▶ RECORDED INFORMATION
==============================

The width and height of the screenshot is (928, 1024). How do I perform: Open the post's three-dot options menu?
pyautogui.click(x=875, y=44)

==============================

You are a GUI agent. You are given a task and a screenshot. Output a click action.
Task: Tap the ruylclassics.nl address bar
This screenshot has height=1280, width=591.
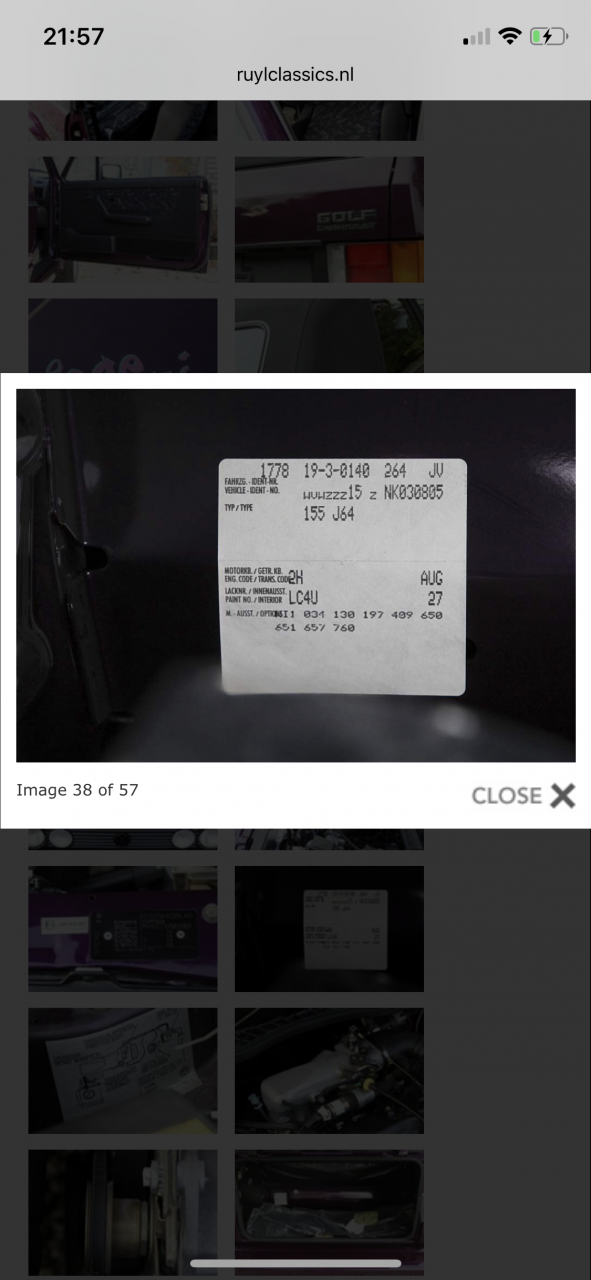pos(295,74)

==============================

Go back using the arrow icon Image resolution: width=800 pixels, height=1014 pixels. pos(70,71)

==============================

▶ AIM OF THE EXERCISE
Reproduce the listing lines from the one containing "The width and" down to the one containing "pyautogui.click(x=875, y=44)", both included, and substitute "settings menu" for "options menu". Leave everything else in them unchanged and return only those lines.

▶ CORRECT RESPONSE
The width and height of the screenshot is (928, 1024). How do I perform: Open the post's three-dot settings menu?
pyautogui.click(x=875, y=44)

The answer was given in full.